Now that Eure has the reins, he should start by initiating a full review of the NYPD’s intelligence-gathering and surveillance policies and procedures. Of course, such an investigation will be a massive undertaking. One way for the IG’s office to be thorough and efficient is to break up the task into smaller chunks. For example, Eure should consider directing his attention to some of the most pressing issues, including:

  • The widespread recruitment and use of informants within New York City’s Muslim communities, which has been divisive and unnecessary to meet legitimate law enforcement concerns.
  • The use of “Terrorism Enterprise Investigations” targeting mosques and social service organizations. Such investigations are extremely broad and cause a great deal of distrust in Muslim communities. 
  • The collection, retention, and dissemination of intelligence records without reasonable suspicion of unlawful activity. The IG should conduct an audit of the NYPD’s intelligence files to assess the standards by which data are collected and retained, as well as who has access to the information and when.
  • The NYPD’s extra-jurisdictional activities, including the surveillance of Muslim Student Associations at colleges and universities in New Jersey, Connecticut, and Pennsylvania. The IG should determine the extent of the NYPD’s extra-jurisdictional activities and assess whether they had legal authorization and complied with all applicable laws and policies.

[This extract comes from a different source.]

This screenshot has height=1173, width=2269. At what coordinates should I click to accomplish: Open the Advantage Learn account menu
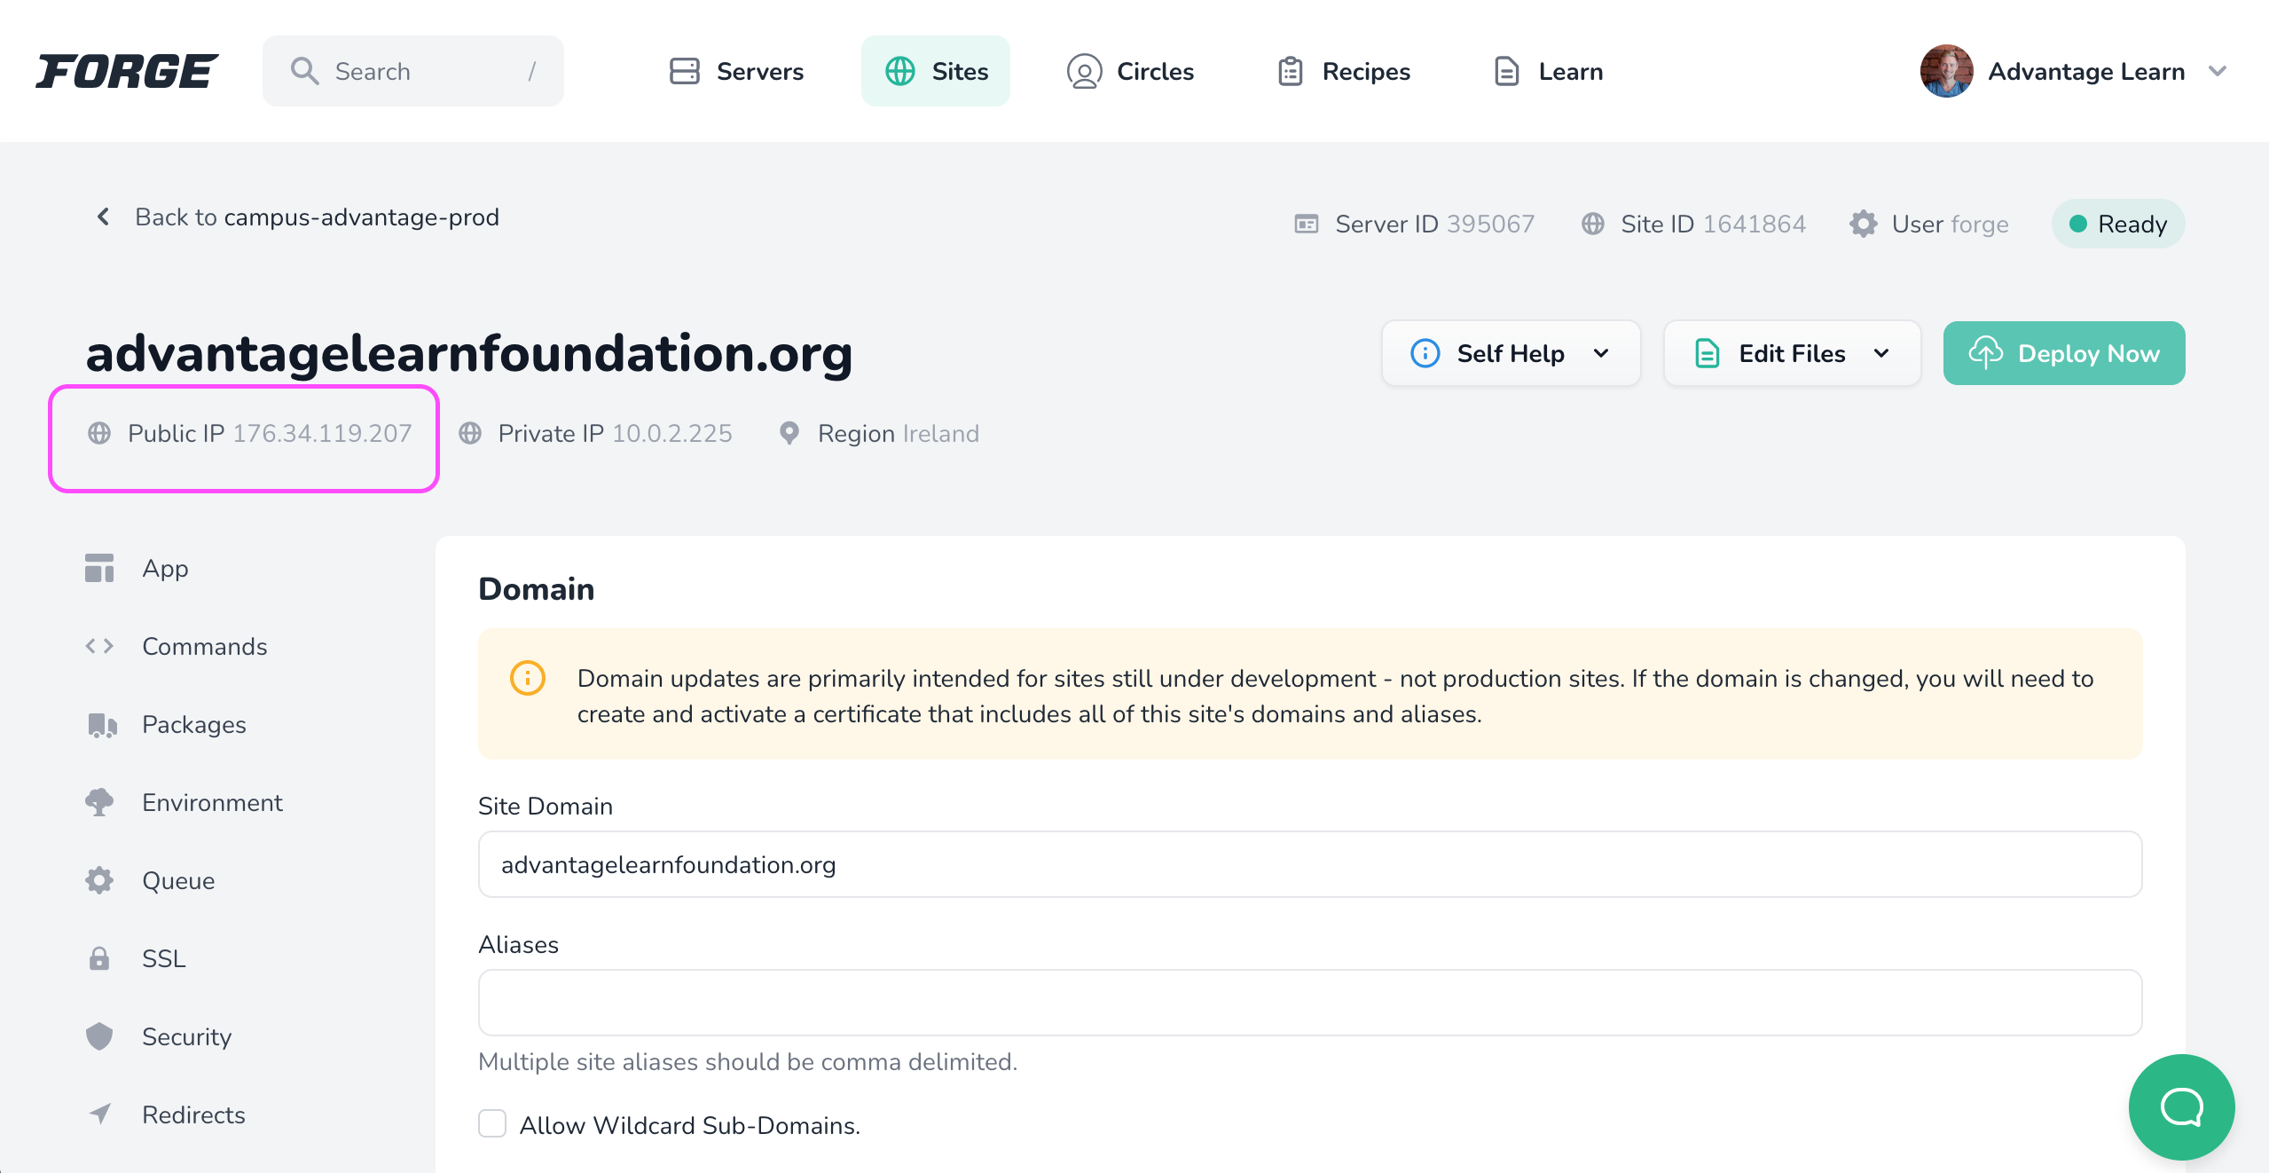[2073, 71]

In order to be effective in his investigations, the IG’s office will also need to secure adequate resources and staff in the near future. According to testimony from Mark Peters, the new Commissioner of the Department of Investigation, “the most important thing [for the IG’s independence] is [a] separate staff [and] separate space.” Strong oversight of the NYPD will require an independent space to alleviate potential conflicts of interest in sharing office space with members of the NYPD who are assisting in the other work of the Department of Investigations. It will also require a hardworking and talented staff (and is currently accepting applications).

Mayor Bill de Blasio’s recently released preliminary Fiscal Year 2015 budget includes 50 staff members and $5 million for the IG’s office. As Commissioner Peters has said, the NYPD IG will need to hire several executives to run the office, lawyers to evaluate the day-to-day of the investigations, staff for a public complaints bureau, several data analysts, and “a whole series of investigators” to complete the investigations. By hiring individuals with such diverse investigative skills, the IG will be able to begin immediately assessing the appropriateness and effectiveness of the NYPD’s myriad policies, whether those policies are related to surveillance, stop-and-frisk, or any of a host of other NYPD policing programs.

During his first few months, the NYPD IG will face a number of challenges. Once staffed, the success of the office will likely depend on how it can balance its many obligations with the need to make progress on the urgent and persistent problems that led to its creation.

Hopefully, Eure — who has extensive experience working with police agencies to protect civil liberties as head of the Office of Police Complaints in Washington, D.C — will have the resources he needs to help bring the unlawful surveillance of New York’s Muslim community to an end.

This post is co-authored by Megan Graham, a summer law intern in the Brennan Center’s Liberty & National Security Program.